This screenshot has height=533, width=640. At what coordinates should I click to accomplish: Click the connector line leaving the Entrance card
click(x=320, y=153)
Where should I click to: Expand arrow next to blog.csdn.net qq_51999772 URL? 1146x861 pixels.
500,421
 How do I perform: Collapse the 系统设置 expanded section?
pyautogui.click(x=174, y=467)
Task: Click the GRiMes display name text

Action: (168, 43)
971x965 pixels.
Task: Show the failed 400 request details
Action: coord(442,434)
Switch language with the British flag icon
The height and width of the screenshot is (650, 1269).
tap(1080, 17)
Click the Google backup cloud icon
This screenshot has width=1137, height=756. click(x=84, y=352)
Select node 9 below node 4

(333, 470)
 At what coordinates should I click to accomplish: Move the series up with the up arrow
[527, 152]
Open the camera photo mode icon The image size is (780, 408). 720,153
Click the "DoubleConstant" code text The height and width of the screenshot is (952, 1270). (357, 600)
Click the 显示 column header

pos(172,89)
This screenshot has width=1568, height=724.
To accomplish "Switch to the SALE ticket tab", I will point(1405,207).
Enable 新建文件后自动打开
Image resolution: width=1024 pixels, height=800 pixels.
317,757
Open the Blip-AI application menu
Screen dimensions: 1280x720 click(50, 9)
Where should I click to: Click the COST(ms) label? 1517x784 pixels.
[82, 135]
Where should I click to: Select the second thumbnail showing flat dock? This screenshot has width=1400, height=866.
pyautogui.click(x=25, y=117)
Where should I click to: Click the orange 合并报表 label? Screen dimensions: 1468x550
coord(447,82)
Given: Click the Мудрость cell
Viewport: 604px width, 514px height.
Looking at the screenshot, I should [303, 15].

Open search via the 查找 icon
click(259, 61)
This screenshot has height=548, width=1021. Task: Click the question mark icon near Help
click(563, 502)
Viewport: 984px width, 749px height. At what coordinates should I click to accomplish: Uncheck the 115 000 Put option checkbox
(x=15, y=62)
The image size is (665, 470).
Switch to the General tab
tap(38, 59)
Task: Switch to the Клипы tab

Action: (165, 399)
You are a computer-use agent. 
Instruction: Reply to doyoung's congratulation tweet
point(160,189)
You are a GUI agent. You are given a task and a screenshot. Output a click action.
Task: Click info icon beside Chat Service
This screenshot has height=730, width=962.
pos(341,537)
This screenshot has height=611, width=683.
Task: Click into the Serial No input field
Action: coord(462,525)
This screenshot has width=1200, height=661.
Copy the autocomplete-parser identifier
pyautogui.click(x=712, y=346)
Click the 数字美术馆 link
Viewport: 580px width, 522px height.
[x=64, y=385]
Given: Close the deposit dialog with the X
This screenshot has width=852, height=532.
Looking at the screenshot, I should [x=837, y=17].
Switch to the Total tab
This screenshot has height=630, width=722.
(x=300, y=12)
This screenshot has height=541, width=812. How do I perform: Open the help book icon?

ACTION ITEM: Lines from the top of the data above through the line with "You are a computer-use agent.", both ends included: copy them exactly, nothing more.

EXERCISE RESPONSE:
This screenshot has height=533, width=640. At what coordinates should I click to accomplish: Click the connector line leaving the Entrance card
click(x=320, y=153)
Where should I click to: Expand arrow next to blog.csdn.net qq_51999772 URL? 1146x861 pixels.
500,421
 How do I perform: Collapse the 系统设置 expanded section?
pyautogui.click(x=174, y=467)
Task: Click the GRiMes display name text

Action: (168, 43)
971x965 pixels.
Task: Show the failed 400 request details
Action: coord(442,434)
Switch language with the British flag icon
The height and width of the screenshot is (650, 1269).
tap(1080, 17)
Click the Google backup cloud icon
This screenshot has width=1137, height=756. click(x=84, y=352)
Select node 9 below node 4

(333, 470)
 At what coordinates should I click to accomplish: Move the series up with the up arrow
[527, 152]
Open the camera photo mode icon The image size is (780, 408). 720,153
Click the "DoubleConstant" code text The height and width of the screenshot is (952, 1270). (357, 600)
Click the 显示 column header

pos(172,89)
This screenshot has width=1568, height=724.
To accomplish "Switch to the SALE ticket tab", I will point(1405,207).
Enable 新建文件后自动打开
Image resolution: width=1024 pixels, height=800 pixels.
317,757
Open the Blip-AI application menu
Screen dimensions: 1280x720 click(50, 9)
Where should I click to: Click the COST(ms) label? 1517x784 pixels.
[82, 135]
Where should I click to: Select the second thumbnail showing flat dock? This screenshot has width=1400, height=866.
pyautogui.click(x=25, y=117)
Where should I click to: Click the orange 合并报表 label? Screen dimensions: 1468x550
coord(447,82)
Given: Click the Мудрость cell
Viewport: 604px width, 514px height.
Looking at the screenshot, I should [303, 15].

Open search via the 查找 icon
click(259, 61)
This screenshot has height=548, width=1021. Task: Click the question mark icon near Help
click(563, 502)
Viewport: 984px width, 749px height. At what coordinates should I click to accomplish: Uncheck the 115 000 Put option checkbox
(x=15, y=62)
The image size is (665, 470).
Switch to the General tab
tap(38, 59)
Task: Switch to the Клипы tab

Action: (165, 399)
You are a computer-use agent. 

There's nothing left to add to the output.